To use the function `thames()` we only need two things 
  1. A $T\times d$ matrix of parameters drawn from the posterior distribution. The columns are the parameters (dimension $d$) and the rows are the $T$ different posterior draws.
  2. The vector of unnormalized log posterior values of length $T$ (sum of the log prior and the log likelihood for each drawn parameter).

To illustrate the use of the `thames()` function we give a toy example on multivariate Gaussian data. For more details on the method, see the paper
[Metodiev M, Perrot-Dockès M, Ouadah S, Irons N. J., Raftery A. E. (2023), Easily Computed Marginal Likelihoods from Posterior Simulation Using the THAMES Estimator.](https://arxiv.org/abs/2305.08952)
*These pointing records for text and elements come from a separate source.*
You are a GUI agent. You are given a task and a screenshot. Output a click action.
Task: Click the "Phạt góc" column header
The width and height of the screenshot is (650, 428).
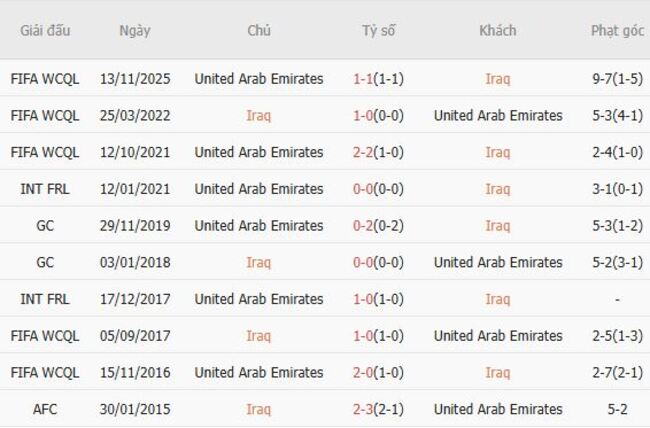click(617, 31)
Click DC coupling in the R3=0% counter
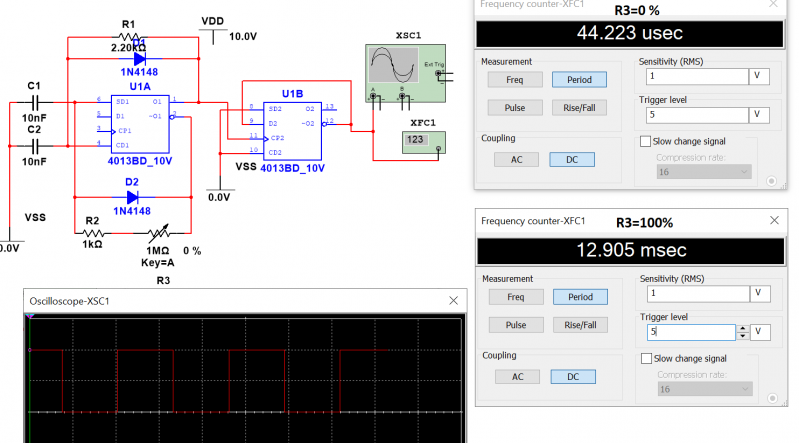The width and height of the screenshot is (799, 443). tap(573, 159)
Here the data $y_i, i=1,\ldots,n$ are drawn independently
from a multivariate normal distribution:
\begin{eqnarray*}
y_i|\mu & \stackrel{\rm iid}{\sim} & {\rm MVN}_d(\mu,  I_d), \;\; i=1,\ldots, n,
\end{eqnarray*}
along with a prior distribution on the mean vector $\mu$:
\begin{equation*}
    p(\mu)= {\rm MVN}_d(\mu; 0_d, s_0 I_d),
\end{equation*}
with $s_0 > 0$. It can be shown that the posterior distribution of the mean vector $\mu$ given the data $D=\{y_1, \ldots, y_n\}$ is given by:
\begin{equation}\label{eq:postMultiGauss}
    p(\mu|D) = {\rm MVN}_d(\mu; m_n,s_n I_d),
\end{equation}
where $m_n=n\bar{y}/(n+1/s_0)$, $\bar{y}=(1/n)\sum_{i=1}^n y_i$, and $s_n=1/(n +1/s_0)$. 

### Toy example: d = 1, n = 20

We fix $s_0$ (the variance of the prior) and $\mu$ to 1 (note that the results are similar for some other values).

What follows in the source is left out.